**Task 1**
Answer these questions using the passage on neural and vision implants:
(a) Into which part of the brain is the Brain Communicator's electrode implanted?
(b) In which city and state is Neural Signals located?
(c) To what are the artificial retinas connected by wires?
**Task 2**
Carry on the passage on neural and vision implants from its final sentence.

**Passage shown**
-- Opening Marker --
FREEING “LOCKED-IN” PATIENTS

Neurologist Philip Kennedy has created
a device to help totally paralyzed people control a computer cursor — and thereby communicate — with their thoughts. An electrode (left) is surgically implanted into the patient’s motor cortex, the movement-controlling part of the brain; the electrical signals it picks up are converted to software commands. Learning to use the device is a process of mental trial and error: Patients think about making various movements and watch how those thoughts affect the cursor; over time they learn which thoughts make the cursor move up, down, right and left. The brain data is sent to the computer via an FM transmitter, so no wires are necessary. So far six people have tried the $100,000 Brain Communicator, which is made by Kennedy’s company, Neural Signals, in Atlanta, Georgia.

MACHINE-GENERATED VISION

Surreal-looking spectacles designed by ophthalmologist Mark Humayun of USC are helping blind people regain some sight. Artificial retinas are implanted in patients’ eyes, then connected via wires to a small magnetic disc sutured onto the scalp. When a person dons the glasses, miniature video cameras pick up ambient light and turn it into electrical impulses, which are transmitted wirelessly to the magnetic discs and, from there, sent via the retinal implant to the brain’s optic nerve, recreating the natural sight pathway. The device offers patients only fuzzy spots of light in a limited field, but Humayun hopes to improve resolution by determining which patterns of electrical pulses most effectively stimulate the optic nerve.
-- Closing Marker --
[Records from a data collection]
-- Opening Marker --
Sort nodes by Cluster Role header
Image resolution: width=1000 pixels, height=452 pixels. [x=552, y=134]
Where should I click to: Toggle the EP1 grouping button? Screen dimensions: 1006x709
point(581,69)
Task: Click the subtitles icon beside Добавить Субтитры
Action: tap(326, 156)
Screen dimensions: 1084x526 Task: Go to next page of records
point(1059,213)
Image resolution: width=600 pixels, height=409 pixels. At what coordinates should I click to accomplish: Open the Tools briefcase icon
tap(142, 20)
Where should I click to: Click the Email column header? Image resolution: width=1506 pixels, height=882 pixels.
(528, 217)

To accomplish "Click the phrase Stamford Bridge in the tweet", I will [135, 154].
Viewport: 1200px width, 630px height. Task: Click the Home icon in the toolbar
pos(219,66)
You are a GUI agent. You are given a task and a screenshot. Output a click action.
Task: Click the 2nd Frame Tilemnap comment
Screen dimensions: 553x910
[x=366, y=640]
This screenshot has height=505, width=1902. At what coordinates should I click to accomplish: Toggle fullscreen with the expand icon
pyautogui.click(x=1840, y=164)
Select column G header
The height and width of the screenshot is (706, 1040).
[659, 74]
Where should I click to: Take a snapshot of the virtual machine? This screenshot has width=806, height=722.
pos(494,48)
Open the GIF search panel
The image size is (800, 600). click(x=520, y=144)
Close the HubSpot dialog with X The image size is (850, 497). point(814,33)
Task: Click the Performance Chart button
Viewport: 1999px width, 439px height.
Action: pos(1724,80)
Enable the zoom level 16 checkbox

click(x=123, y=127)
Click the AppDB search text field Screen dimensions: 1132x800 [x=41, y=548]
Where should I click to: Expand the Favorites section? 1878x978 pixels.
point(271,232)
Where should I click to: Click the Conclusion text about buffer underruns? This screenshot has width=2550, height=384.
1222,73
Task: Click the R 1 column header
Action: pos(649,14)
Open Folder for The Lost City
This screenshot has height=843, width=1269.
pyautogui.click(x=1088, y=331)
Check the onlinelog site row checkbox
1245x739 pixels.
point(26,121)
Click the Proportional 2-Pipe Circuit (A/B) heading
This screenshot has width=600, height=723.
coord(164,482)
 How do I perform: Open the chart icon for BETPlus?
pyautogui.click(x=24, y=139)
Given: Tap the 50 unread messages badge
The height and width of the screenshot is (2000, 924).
-- Closing Marker --
**Exercise result 1**
(a) The motor cortex.
(b) Atlanta, Georgia.
(c) A small magnetic disc sutured onto the scalp.

**Exercise result 2**
ELECTRONIC EARS

Cochlear implants (left), small electronic devices implanted under the skin behind the ear, have helped 59,000 people worldwide regain some hearing. In a healthy person, the inner ear converts sound waves into electrical impulses, which activate a nerve that sends sound signals to the brain. A cochlear implant mimics this natural process. The device’s speech processor turns sounds picked up from a microphone into electronic bursts, which stimulate the auditory nerve to create the perception of sound in the brain.

BIONIC ARM

Three years ago utility-line repairman Jesse Sullivan touched a live wire, burning his arms so badly they had to be amputated. But a technique devised by biomedical engineer Todd Kuiken, director of amputee services at the Rehabilitation Institute of Chicago, enables Sullivan to control his artificial left arm with his mind alone. Kuiken grafted nerve endings from Sullivan’s shoulder onto his chest muscle. When Sullivan thinks about raising his arm, his brain sends signals to the nerves that once initiated this function; the nerves spur his chest muscle to contract; and electrodes on the graft pick up those twitches and translate them into prosthetic-arm movements.